**Goal of the exercise**
Using the entries that follow, write out the line containing "Update Dyson telescoopbuis quantity icon", the line containing "Click the SHOP", and every line between them, exactly and nothing else.

**Material for the task**
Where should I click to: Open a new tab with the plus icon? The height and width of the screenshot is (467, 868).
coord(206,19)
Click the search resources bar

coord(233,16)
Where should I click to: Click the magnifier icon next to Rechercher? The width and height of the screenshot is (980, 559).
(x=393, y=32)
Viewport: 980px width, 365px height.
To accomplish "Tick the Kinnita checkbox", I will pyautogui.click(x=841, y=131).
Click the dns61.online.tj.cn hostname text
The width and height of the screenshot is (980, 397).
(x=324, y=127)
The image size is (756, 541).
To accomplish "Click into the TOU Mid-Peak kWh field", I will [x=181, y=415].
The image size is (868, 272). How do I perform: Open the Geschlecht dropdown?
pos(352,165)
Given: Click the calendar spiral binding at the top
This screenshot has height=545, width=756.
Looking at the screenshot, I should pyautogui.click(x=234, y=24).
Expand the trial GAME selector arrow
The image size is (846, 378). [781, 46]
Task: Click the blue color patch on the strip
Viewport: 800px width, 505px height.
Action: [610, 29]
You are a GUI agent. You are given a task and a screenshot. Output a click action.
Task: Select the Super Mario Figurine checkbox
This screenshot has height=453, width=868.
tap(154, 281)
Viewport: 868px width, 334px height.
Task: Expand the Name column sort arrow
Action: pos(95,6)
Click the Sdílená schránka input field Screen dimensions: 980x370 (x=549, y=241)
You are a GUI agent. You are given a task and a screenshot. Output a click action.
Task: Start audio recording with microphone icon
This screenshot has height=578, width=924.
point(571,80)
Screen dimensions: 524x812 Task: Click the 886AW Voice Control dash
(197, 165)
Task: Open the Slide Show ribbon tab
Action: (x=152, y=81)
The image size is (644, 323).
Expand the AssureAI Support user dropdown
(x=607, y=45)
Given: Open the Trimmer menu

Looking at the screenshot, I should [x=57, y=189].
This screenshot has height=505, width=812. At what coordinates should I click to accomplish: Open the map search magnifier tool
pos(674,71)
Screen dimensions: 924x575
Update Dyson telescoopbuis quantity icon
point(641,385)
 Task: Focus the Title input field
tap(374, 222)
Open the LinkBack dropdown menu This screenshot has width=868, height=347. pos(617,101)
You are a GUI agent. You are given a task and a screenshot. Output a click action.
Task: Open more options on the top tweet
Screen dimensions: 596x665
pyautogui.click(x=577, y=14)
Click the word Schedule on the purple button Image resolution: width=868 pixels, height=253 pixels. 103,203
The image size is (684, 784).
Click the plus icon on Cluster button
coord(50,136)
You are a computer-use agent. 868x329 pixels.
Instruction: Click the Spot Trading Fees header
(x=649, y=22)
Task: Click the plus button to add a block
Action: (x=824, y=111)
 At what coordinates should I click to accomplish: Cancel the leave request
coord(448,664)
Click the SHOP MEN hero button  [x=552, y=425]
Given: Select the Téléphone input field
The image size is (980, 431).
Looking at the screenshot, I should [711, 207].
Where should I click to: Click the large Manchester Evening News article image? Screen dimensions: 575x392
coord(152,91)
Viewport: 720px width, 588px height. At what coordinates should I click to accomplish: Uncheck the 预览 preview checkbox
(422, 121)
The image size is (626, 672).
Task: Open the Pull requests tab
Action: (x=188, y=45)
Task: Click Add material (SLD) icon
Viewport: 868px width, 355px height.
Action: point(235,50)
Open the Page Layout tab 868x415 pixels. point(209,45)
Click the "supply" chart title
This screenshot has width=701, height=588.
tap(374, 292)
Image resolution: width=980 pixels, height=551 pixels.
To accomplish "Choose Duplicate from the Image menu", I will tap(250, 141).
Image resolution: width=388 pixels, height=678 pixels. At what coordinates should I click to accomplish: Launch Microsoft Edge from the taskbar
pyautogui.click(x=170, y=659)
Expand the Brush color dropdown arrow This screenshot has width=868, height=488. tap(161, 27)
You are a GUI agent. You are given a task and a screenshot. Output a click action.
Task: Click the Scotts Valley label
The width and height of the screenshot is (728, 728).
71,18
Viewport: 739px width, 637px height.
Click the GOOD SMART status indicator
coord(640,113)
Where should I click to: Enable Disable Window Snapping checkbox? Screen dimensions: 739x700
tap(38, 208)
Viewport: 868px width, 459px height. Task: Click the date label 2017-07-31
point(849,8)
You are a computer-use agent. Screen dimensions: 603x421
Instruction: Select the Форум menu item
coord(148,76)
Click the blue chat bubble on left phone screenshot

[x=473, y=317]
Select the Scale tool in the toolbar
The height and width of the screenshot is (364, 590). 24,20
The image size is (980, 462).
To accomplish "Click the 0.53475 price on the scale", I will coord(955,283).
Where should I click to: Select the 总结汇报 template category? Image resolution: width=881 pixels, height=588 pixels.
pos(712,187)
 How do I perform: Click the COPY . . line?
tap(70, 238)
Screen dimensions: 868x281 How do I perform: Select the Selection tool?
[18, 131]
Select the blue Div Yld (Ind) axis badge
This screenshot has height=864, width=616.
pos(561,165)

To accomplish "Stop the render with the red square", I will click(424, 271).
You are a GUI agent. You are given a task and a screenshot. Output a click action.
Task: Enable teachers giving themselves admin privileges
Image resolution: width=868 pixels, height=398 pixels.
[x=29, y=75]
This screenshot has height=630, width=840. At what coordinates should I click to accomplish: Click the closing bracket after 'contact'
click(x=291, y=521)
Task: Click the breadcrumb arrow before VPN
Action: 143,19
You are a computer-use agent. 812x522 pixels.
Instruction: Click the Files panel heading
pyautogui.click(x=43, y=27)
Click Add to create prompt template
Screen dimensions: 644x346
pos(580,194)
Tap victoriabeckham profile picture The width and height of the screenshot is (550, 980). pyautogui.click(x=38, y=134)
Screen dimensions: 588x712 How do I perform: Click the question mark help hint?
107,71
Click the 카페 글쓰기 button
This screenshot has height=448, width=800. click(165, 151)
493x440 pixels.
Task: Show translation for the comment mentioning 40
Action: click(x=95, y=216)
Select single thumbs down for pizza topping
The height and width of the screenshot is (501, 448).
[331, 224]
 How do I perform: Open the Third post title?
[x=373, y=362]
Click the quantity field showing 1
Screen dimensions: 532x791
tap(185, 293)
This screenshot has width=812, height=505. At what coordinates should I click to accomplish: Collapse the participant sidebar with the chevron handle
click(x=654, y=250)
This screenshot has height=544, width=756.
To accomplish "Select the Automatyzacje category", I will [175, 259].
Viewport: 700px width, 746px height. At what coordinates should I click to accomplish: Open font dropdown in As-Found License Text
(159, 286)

**Task result**
Update Dyson telescoopbuis quantity icon
point(641,385)
 Task: Focus the Title input field
tap(374, 222)
Open the LinkBack dropdown menu This screenshot has width=868, height=347. pos(617,101)
You are a GUI agent. You are given a task and a screenshot. Output a click action.
Task: Open more options on the top tweet
Screen dimensions: 596x665
pyautogui.click(x=577, y=14)
Click the word Schedule on the purple button Image resolution: width=868 pixels, height=253 pixels. 103,203
The image size is (684, 784).
Click the plus icon on Cluster button
coord(50,136)
You are a computer-use agent. 868x329 pixels.
Instruction: Click the Spot Trading Fees header
(x=649, y=22)
Task: Click the plus button to add a block
Action: (x=824, y=111)
 At what coordinates should I click to accomplish: Cancel the leave request
coord(448,664)
Click the SHOP MEN hero button  [x=552, y=425]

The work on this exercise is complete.